Task brief:
In how many lines of the records below does the word "category" appear? Reply with the number only.

Data:
§

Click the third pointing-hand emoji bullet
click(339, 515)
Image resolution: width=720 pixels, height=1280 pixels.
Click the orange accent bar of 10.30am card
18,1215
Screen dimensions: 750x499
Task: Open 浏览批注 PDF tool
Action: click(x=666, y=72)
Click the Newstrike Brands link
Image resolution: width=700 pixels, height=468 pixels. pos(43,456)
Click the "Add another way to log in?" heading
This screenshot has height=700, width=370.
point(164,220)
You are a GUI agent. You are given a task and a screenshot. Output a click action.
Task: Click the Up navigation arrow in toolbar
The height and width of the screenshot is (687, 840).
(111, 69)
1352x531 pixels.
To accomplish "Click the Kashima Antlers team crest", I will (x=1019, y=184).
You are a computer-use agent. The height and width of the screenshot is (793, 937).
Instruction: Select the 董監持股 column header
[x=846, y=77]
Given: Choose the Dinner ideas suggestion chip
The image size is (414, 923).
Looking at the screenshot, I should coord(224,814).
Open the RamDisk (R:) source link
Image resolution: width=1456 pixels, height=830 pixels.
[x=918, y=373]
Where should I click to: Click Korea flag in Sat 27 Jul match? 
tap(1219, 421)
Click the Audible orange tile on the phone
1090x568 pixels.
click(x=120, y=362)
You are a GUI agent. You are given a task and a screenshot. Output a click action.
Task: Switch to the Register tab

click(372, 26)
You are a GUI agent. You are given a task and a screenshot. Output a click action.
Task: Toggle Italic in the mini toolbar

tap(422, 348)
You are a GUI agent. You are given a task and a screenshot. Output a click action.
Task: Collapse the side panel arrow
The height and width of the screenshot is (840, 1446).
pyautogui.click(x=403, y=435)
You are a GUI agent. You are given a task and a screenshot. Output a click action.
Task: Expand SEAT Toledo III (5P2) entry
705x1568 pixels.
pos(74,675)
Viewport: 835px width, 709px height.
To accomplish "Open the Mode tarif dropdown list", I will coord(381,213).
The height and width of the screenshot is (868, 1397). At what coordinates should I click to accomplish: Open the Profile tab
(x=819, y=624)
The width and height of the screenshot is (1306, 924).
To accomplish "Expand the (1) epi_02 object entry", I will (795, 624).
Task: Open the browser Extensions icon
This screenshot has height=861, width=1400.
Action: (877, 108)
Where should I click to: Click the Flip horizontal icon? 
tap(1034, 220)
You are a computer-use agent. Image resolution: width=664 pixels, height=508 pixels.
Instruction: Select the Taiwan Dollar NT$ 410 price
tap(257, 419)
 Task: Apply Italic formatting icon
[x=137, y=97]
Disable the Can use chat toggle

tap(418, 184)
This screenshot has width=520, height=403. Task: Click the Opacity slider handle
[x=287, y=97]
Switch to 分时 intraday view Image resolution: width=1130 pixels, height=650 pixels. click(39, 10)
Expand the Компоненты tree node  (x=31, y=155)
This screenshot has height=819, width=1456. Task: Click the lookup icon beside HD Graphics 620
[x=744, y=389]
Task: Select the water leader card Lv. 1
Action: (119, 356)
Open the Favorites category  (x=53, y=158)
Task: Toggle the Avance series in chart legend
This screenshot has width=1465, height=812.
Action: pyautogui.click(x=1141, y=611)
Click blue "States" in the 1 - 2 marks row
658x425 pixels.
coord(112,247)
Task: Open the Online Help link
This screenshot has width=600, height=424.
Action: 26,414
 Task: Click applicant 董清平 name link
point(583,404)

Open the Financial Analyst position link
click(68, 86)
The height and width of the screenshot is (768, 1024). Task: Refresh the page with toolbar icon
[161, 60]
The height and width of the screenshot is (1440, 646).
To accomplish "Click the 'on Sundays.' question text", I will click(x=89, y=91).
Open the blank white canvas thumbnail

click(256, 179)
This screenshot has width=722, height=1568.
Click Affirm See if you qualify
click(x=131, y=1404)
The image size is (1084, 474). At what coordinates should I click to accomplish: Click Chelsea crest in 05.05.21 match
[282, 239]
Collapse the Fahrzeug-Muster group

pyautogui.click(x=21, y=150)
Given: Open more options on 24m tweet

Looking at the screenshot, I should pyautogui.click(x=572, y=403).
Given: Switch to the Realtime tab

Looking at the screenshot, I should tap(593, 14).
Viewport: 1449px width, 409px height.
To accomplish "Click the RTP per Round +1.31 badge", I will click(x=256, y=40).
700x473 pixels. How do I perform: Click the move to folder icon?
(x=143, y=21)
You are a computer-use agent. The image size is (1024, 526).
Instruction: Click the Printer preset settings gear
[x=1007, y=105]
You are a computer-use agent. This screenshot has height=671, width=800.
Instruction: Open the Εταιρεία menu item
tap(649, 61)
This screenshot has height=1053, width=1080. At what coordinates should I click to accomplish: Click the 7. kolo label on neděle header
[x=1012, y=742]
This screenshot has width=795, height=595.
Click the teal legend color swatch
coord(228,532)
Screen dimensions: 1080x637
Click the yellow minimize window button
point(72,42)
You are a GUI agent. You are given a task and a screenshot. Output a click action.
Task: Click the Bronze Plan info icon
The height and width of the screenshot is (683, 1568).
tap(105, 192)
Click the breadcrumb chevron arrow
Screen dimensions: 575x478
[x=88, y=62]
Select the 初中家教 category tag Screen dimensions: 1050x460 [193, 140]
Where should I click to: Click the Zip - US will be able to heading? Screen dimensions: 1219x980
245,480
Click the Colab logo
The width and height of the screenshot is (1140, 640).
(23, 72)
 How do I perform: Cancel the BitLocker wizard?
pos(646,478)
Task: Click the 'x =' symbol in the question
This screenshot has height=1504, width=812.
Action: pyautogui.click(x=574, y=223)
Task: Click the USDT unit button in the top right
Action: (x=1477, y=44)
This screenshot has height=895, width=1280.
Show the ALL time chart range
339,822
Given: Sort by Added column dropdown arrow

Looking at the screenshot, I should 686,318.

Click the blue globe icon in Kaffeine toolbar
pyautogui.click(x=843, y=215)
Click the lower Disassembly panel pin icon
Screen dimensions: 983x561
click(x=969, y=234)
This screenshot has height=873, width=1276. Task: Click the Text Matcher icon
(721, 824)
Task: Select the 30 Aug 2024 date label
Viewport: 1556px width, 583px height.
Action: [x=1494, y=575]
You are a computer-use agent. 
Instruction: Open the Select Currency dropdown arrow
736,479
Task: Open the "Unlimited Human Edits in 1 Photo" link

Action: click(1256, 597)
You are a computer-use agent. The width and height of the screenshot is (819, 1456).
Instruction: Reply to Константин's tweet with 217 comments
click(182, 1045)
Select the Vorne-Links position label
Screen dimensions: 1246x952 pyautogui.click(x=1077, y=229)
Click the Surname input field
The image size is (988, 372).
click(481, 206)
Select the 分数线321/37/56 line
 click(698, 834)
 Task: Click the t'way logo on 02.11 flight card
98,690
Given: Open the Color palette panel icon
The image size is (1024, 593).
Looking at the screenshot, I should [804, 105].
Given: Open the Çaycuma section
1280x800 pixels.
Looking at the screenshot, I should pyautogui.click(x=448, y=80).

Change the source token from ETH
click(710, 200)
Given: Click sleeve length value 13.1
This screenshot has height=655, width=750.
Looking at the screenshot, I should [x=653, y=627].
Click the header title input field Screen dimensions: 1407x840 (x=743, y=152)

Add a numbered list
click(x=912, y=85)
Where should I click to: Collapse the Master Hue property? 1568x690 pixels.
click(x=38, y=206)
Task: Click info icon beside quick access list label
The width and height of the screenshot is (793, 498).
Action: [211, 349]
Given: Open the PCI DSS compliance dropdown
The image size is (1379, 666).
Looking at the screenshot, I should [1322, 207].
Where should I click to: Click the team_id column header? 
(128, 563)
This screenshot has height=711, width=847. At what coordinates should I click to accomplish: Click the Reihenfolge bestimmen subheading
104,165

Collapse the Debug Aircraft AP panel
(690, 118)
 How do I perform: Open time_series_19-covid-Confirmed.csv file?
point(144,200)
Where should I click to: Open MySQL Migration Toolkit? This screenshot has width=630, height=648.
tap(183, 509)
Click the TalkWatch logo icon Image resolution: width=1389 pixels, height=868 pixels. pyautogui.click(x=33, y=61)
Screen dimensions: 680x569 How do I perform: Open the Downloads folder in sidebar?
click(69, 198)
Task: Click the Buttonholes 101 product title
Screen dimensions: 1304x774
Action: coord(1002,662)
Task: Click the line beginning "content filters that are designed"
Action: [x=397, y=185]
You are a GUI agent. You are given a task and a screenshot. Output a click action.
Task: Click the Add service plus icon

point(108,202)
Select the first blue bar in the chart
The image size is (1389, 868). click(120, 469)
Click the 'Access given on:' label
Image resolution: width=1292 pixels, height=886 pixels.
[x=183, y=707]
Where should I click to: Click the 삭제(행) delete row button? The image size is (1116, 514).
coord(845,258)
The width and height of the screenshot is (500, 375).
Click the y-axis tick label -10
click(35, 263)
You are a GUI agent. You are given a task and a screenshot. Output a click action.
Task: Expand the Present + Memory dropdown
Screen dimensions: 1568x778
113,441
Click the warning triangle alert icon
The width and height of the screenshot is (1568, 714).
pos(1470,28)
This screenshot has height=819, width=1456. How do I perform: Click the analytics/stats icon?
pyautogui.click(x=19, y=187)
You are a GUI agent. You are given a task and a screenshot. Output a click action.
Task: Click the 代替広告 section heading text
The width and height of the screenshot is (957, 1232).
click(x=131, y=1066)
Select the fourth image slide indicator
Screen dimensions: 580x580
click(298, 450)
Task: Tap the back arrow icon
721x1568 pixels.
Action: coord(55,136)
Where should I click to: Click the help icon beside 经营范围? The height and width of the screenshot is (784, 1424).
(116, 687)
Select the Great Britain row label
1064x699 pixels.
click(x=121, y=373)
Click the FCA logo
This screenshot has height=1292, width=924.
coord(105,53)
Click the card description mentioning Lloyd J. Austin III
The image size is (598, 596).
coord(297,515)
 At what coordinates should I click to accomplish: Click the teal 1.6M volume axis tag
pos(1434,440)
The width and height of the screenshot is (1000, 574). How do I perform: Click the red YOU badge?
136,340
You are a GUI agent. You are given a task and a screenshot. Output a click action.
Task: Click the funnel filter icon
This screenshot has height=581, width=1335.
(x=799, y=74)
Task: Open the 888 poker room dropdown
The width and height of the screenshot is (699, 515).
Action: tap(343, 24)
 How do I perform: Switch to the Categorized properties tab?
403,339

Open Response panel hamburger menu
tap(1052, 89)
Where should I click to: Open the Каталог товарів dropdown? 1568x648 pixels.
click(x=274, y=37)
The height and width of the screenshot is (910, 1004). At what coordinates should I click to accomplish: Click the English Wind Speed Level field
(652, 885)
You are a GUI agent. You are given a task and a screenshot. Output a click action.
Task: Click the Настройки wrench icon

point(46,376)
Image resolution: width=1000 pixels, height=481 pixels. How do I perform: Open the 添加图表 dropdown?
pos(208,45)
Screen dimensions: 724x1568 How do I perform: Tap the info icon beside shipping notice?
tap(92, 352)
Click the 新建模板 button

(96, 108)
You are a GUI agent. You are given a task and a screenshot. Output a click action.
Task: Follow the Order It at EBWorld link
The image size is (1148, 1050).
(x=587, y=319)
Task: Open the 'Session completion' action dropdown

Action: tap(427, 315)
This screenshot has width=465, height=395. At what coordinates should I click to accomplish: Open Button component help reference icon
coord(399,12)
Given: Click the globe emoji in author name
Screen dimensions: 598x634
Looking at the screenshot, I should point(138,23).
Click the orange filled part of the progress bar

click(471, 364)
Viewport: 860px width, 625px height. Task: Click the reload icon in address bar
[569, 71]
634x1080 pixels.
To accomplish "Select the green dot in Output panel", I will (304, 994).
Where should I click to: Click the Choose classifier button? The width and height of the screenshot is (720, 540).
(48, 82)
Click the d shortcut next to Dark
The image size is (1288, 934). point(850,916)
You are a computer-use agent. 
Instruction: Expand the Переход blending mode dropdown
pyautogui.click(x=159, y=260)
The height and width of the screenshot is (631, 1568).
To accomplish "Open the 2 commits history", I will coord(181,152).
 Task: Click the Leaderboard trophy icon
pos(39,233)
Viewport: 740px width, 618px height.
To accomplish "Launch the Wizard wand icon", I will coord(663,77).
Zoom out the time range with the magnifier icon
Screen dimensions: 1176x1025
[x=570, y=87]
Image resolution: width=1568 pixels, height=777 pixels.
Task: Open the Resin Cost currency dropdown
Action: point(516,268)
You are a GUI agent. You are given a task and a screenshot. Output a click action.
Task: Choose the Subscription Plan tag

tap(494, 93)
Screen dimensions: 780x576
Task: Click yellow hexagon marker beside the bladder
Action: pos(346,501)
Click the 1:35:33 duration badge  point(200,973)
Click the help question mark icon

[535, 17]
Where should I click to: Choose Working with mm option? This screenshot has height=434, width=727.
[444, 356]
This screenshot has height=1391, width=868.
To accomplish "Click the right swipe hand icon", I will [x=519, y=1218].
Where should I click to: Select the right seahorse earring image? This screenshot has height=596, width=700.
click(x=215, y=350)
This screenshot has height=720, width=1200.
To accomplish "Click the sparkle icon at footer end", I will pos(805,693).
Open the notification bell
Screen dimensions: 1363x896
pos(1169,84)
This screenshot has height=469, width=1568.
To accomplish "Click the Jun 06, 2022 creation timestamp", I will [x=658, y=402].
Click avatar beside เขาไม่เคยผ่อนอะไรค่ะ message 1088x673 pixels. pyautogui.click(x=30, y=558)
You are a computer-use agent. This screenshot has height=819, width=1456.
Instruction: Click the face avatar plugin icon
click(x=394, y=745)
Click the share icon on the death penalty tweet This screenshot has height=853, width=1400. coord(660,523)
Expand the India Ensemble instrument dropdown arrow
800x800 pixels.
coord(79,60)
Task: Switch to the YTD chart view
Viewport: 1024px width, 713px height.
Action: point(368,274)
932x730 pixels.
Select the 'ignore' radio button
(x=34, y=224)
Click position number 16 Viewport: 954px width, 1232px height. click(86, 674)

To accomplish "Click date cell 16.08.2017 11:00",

§

Your solution:
2